Quotes about Ritual
What the first Christians knew as the "New Testament" was not a book, but the Eucharist. In a cultic setting, at a solemn sacrificial banquet, Jesus made an offering of his "body" and "blood." He used traditional sacrificial language. He spoke of the action as his memorial. He told those who attended to repeat the action they had witnessed: "Do this in remembrance of me" (Luke 22:19).
— Scott Hahn
Let that be deemed a proper Eucharist which is administered either by the bishop or by one to whom he has entrusted it.
— Scott Hahn
I had only one superstition. I made sure to touch all the bases when I hit a home run.
— Babe Ruth
There is something about uncleanness that asks for blood.
— Edward Welch
My husband is Dutch, and his family, when you sat down to eat food at the table, you never left the table until you ate living bread and drank living water. They never left the table until they'd read Scripture together.
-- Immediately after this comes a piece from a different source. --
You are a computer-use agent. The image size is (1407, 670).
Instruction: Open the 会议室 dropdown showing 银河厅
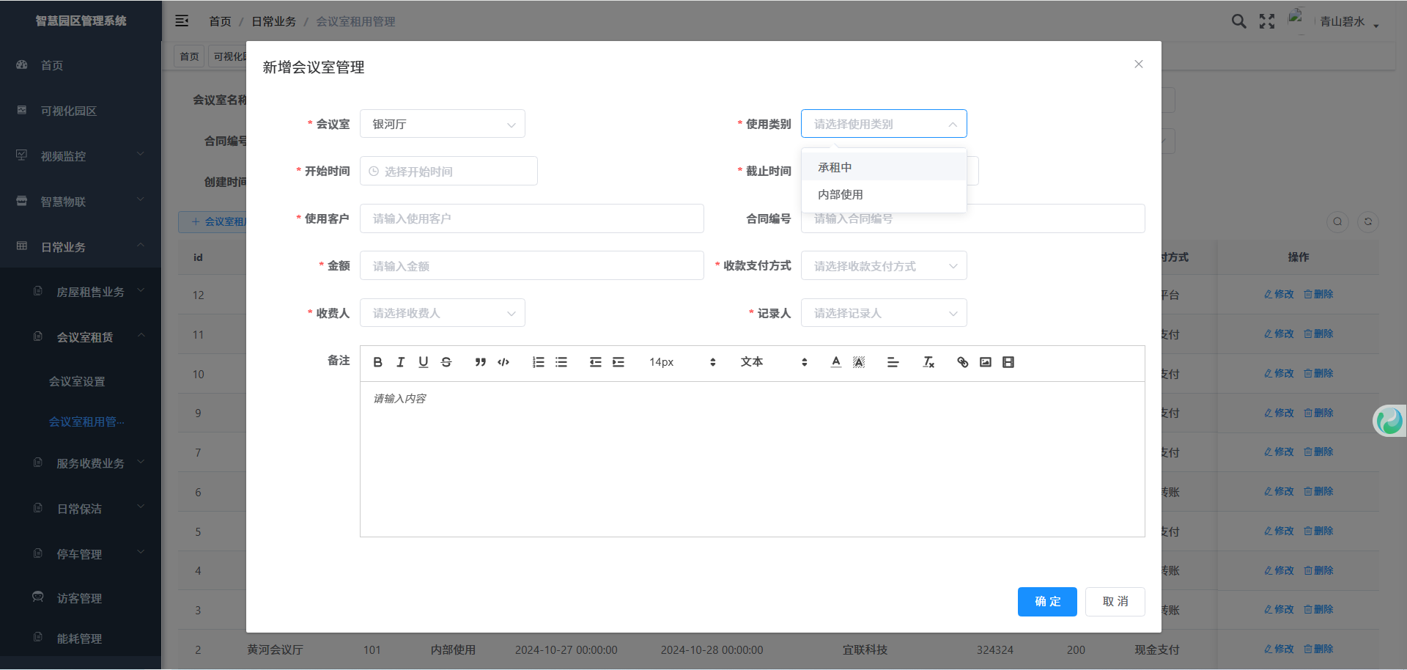[x=442, y=124]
So morning, lunch, suppertime, Scripture was always read at the table, and then there was prayer to close.
— Ann Voskamp
Scholars say that ceremonies normally confirm and celebrate the status quo and deny the shadow side of things (think of a Fourth of July parade), whereas true ritual offers an alternative universe, where the shadow is named (think of a true Eucharist). In the church, I am afraid we mostly have ceremonies.
— Fr. Richard Rohr
Your DNA is divine, and the divine indwelling is never earned by any behavior or any ritual, but only recognized and realized (see Romans 11: 6; Ephesians 2: 8—10) and fallen in love with.
— Fr. Richard Rohr
Myth is, in fact, something that is so true that it can be adequately expressed only in story, symbol, and ritual. It can't be abstracted and objectified. Its meaning and mystery are so deep and broad that they can be presented only in story form. When you step into a story, you find it is without limits and you can walk around with it and inside it. It is natural to sing, dance, and reenact a story. It is too big and too deep to be merely "understood" or taught.
— Fr. Richard Rohr
In our home there was always prayer - aloud, proud and unapologetic.
— Lyndon B. Johnson
Just as you wouldn't leave the house without taking a shower, you shouldn't start the day without at least 10 minutes of sacred practice: prayer, meditation, inspirational reading.
— Marianne Williamson
It is by no haphazard chance that in every age men have risen early to pray. The first thing that marks decline in spiritual life is our relationship to the early morning.
— Oswald Chambers
It is a long established principle of the Church never to completely drop from her public worship any ceremony, object or prayer which once occupied a place in that worship.